My last entry was water-related and this one is, too, although this one's metaphorical.

I’ve been reading When the Well Runs Dry: Prayer Beyond the Beginnings by Thomas H. Green, S.J. (Notre Dame: Ave Maria Press, 1998). I’m intrigued by his idea of “floating.” Learning to float on water is surprisingly difficult, even though all we have to do is relax. We’re afraid of sinking and afraid of losing control. But when we can relax, floating is fairly easy. “The whole experience of the dark night [of the soul] or the cloud of unknowing appears to be the Lord’s way of trying to make floaters out of swimmers. He, it seems, definitely wishes us to float. He wants us to have as our goal our total surrender to the flow of this tide” (pp. 144-145). God doesn’t want us to float aimlessly, but rather by asking us to trust him and "relax", he can lead us effectively.
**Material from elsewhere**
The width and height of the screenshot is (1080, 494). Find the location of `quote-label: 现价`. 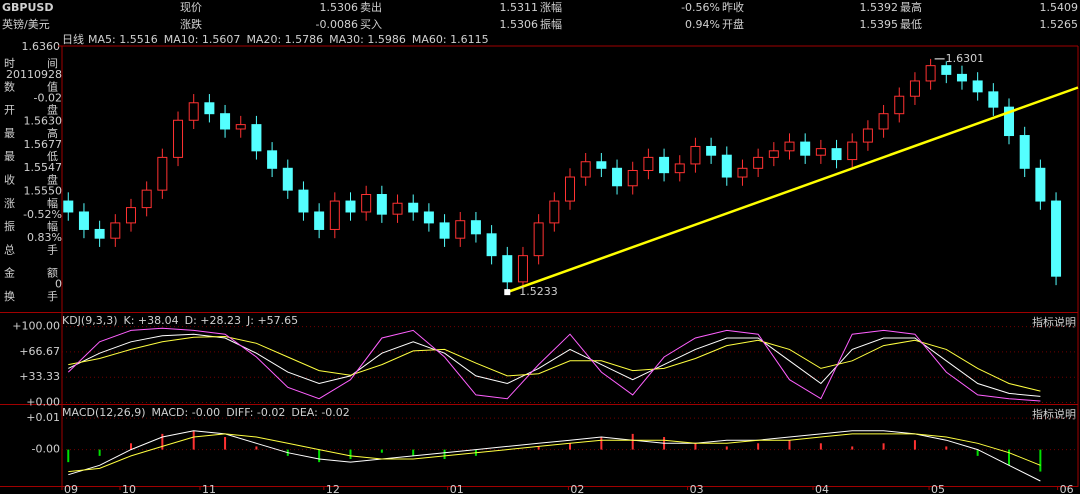

quote-label: 现价 is located at coordinates (191, 8).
As I read this, I thought of Hebrews 2:1. In that letter, the author warns people about abandoning their newly-found Christian faith, but he is also concerned with people drifting away from faith, like an unsecured boat. “Drifting” in this sense is different from the “floating” which Fr. Green intends. You drift when you’re careless about your faith and don’t maintain your side of your relationship with God. “Floating” is a serious and deliberate act of surrender, especially in times of distress and uncertainty.
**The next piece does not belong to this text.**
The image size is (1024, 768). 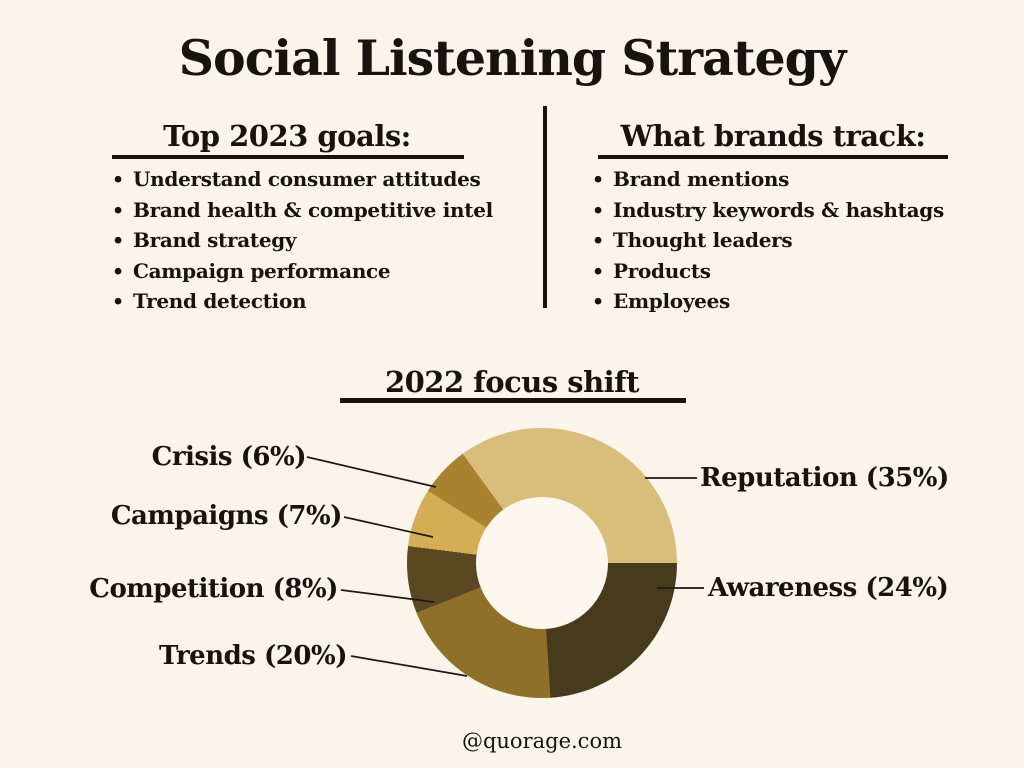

In turn, I thought of the Wesleyan Covenant Prayer:

I am no longer my own, but thine.
Put me to what thou wilt, rank me with whom thou wilt.
Put me to doing, put me to suffering.
Let me be employed by thee or laid aside for thee, exalted for thee or brought low for thee.
Let me be full, let me be empty.
Let me have all things, let me have nothing.
I freely and heartily yield all things to thy pleasure and disposal.
And now, O glorious and blessed God, Father, Son, and Holy Spirit, thou art mine, and I am thine.
So be it.
And the covenant which I have made on earth, let it be ratified in heaven. Amen.

I worry that we only truly embrace the part of that prayer that reads, “put me to doing.” Our congregations have become so structured like top-down businesses that must grow; judicatory officials expect results from pastors or the latter are deemed ineffective; we’d never believe the Spirit wants us to be empty and “laid aside” for a season.

But what if the Holy Spirit wished for us, in both our personal and congregational lives, to trust that the unproductive times, and even the dark nights of the soul, are ways by which God leads us? We might discover that too much "doing" is simply our own efforts to control God's guidance: Fr. Green calls this "swimming" instead of "floating."